4. Es significativo, por ejemplo, en Irak, que hubiera que esperar al régimen laico, como el de Sadam Hussein, para encontrar un viceprimer ministro cristiano, Tariq Aziz. Su nombre era Mikhail Yuhanna, cuyos antepasados familiares residían en aquellas tierras desde antes del nacimiento de Mahoma.

5. El islam ortodoxo se singulariza por el afán de convertir la vida de la sociedad entera en un orden sagrado, sometido a una minuciosa reglamentación, análoga a la de una orden religiosa y que, en ocasiones, muta en una orden militar. Por esto, resulta sorprendente la afirmación de que en el islamismo todos son igualmente «laicos» y no hay clero. Está claro que lo hay: imanes, ulemas, muftíes, ayatolás, mulás, etc.; aunque no está jerarquizado al modo católico. ¿Pero no está sometido a la autoridad religiosa del califa o el sultán? Se diría que lo que ocurre es que todos son, más bien, como religiosos y que falta el aspecto social y político fundamental de la laicidad, que es el reconocimiento de un ámbito de autonomía de la razón frente a la fe, con el que es congruente la separación entre poder político y religión.

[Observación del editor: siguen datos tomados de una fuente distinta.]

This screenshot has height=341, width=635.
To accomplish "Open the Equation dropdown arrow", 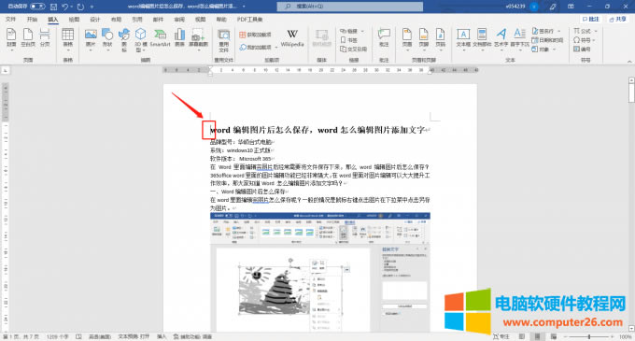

6. Los primeros cristianos difundieron su mensaje, durante casi dos siglos, al margen y a contracorriente del poder político, antes de que su fe fuera adoptada por el Imperio Romano. Diríamos que formaban parte de la «sociedad civil», no del Estado. Luego, a lo largo de la historia, hubo una constante distinción y tensión entre el poder político y el poder religioso, como la que en la Iglesia latina llevó a la lucha por la supremacía entre el imperio y el papado. Finalmente, en los tiempos modernos, los Estados nacionales soberanos se van emancipando de la tutela religiosa, hasta alcanzar una autonomía del poder político autofundante, secular y laica, en las sociedades democráticas.

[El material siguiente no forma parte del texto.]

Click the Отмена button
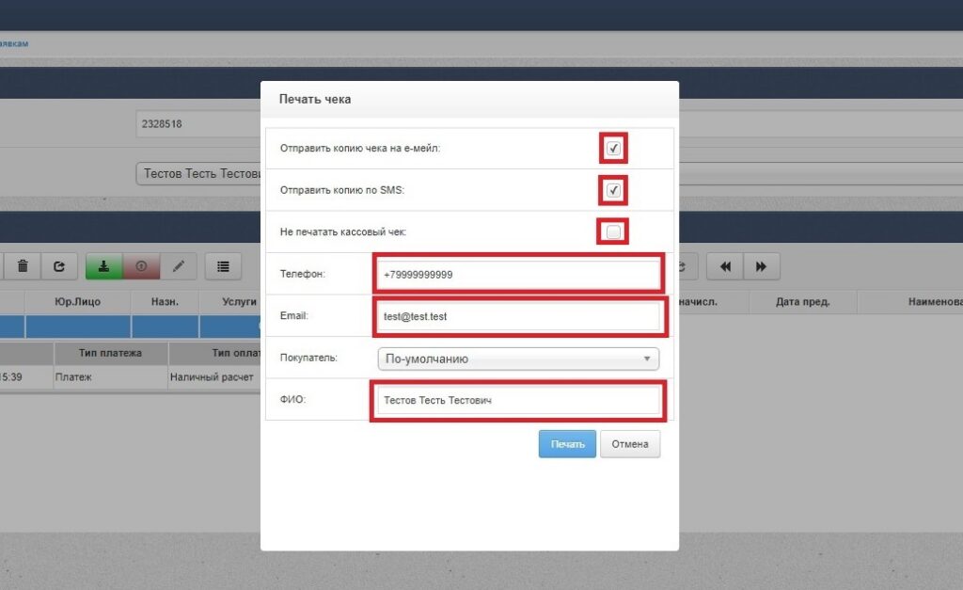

7. Algunos han pensado que acaso se trate de un contagio o una transposición de la idea coránica de la yihad, en el sentido de lucha armada en nombre de Dios. Las cruzadas fueron para el cristianismo una desgracia lamentable: «el Islam nos islamizó cuando Occidente se dejó llevar por las cruzadas, oponiéndose a él y entonces imitándolo» (Lévi-Strauss 1955, pág. 413).

8. Este breve pasaje fue citado por el papa Benito XVI, durante una conferencia impartida en la Universidad de Ratisbona, el 12 de septiembre de 2006. Esta mención, en un contexto donde se debatía sobre el problema de la relación entre religión y violencia, desencadenó reacciones violentas en algunos países musulmanes por parte de sectores islamistas radicales.

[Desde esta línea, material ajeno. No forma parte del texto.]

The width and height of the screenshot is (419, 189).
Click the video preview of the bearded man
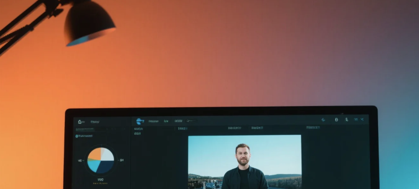tap(245, 162)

9. Es un imperativo democrático neutralizar el confesionalismo religioso en el ámbito público-estatal. Por eso resultan diletantes y aberrantes esas medidas políticas que apoyan la enseñanza confesional de la religión –la que sea– en las escuelas. Su efecto es sembrar la división ideológica entre los escolares, en lugar de educarlos en lo que los une como ciudadanos. En este asunto, lo único coherente es dar a todos, en una asignatura como cualquier otra, un conocimiento de la religión basado en elementos históricos, antropológicos, sociológicos y filosóficos.

10. Es llamativa la persistencia de esta diferencia en el tocado. Han pasado dos siglos desde que Ali Bey, en su descripción de Jerusalén, observara cómo «las mujeres no musulmanas andan con el rostro descubierto lo mismo que en Europa» (Badía 1814, pág. 435).